Crains bucks the trend and says that despite recent woes over shuttering spaces and marketing difficulties, commercial Off Broadway is (forgive me) staging a comeback. First there's the reverse-transfers of Broadway hits Avenue Q and 39 Steps to the New World Stages "multiplex" venue, where they are both doing well. Now another OB entrepreneur is staking some real estate:
In the past few months, Catherine Russell has been receiving calls constantly from producers trying to rent a stage at her off-Broadway theater complex. In fact, the demand is so great that Ms. Russell—whose two stages are filled with the long-running shows The Fantasticks and Perfect Crime—plans to build more theaters. The general manager of the Snapple Theater Center at West 50th Street and Broadway is in negotiations with landlords at two midtown locations to build one complex with two 249-seat theaters and another with two 249-seat theaters and a 99-seat stage. She hopes to sign the leases within the next two months and finish the theaters by October.

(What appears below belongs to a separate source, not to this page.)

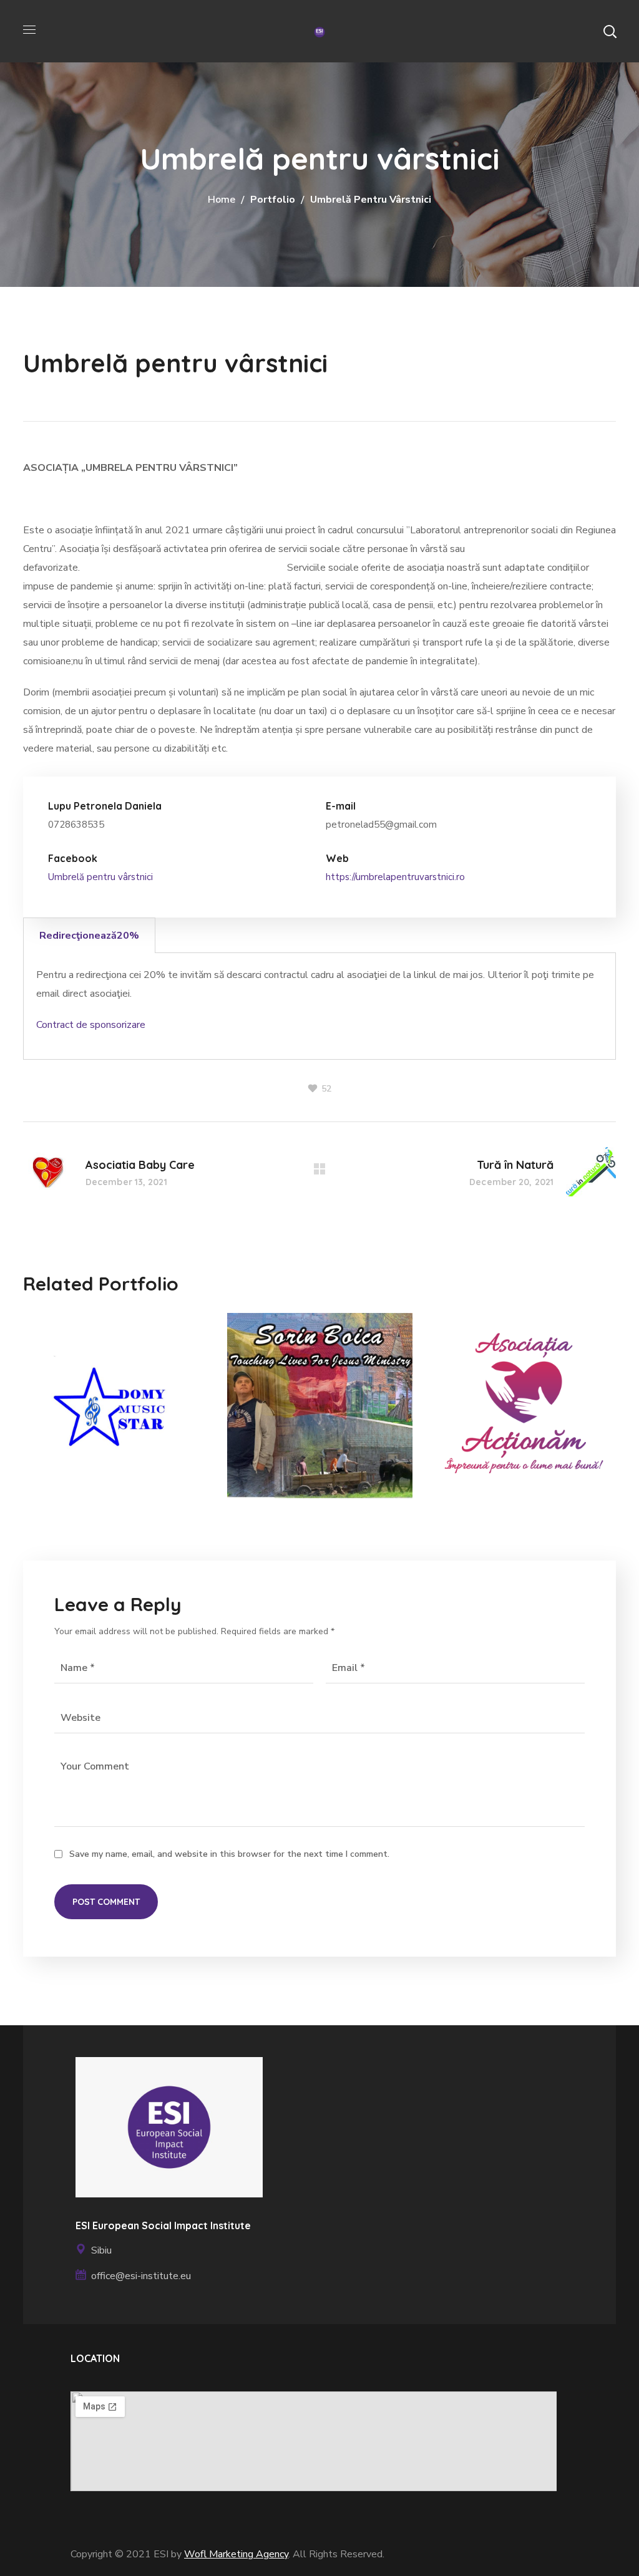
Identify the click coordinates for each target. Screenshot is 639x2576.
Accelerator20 (79, 1465)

“There are not enough theaters centrally located in the Broadway area,” says Ms. Russell, who is looking for a corporate sponsor for the new theaters similar to the deal she now has with Snapple. “There is a need for more comfortable, clean, off-Broadway theaters with lovely dressing rooms and a good location.”Yes, the Snapple Theatre is a hit.
Russell has a point about "location, location, location". Both Snapple and New World are basically in the Times Square/Broadway theatre district, and thus have a better chance of roping in some of the tourist trade who only go there to see a show.
On the other hand, there are still those daunting "givens" for producing OB:
Despite the renewed interest, off-Broadway still faces many challenges. The average ticket price is just $37.50—compared with around $80 on Broadway—and the theaters are small, with the maximum number of seats at 499, so making the weekly nut is tough. And with weekly advertising budgets of around $5,000 (compared with $75,000 on Broadway), these productions rely on reviews, which are getting harder to come by because the advertising downturn has forced news outlets to lay off critics and run fewer reviews.Show me where that $37.50 ticket is to be had, by the way! Last I checked The Public was selling that hip youth-oriented downtown musical Bloody Bloody Andrew Jackson at $70. And they're nonprofit!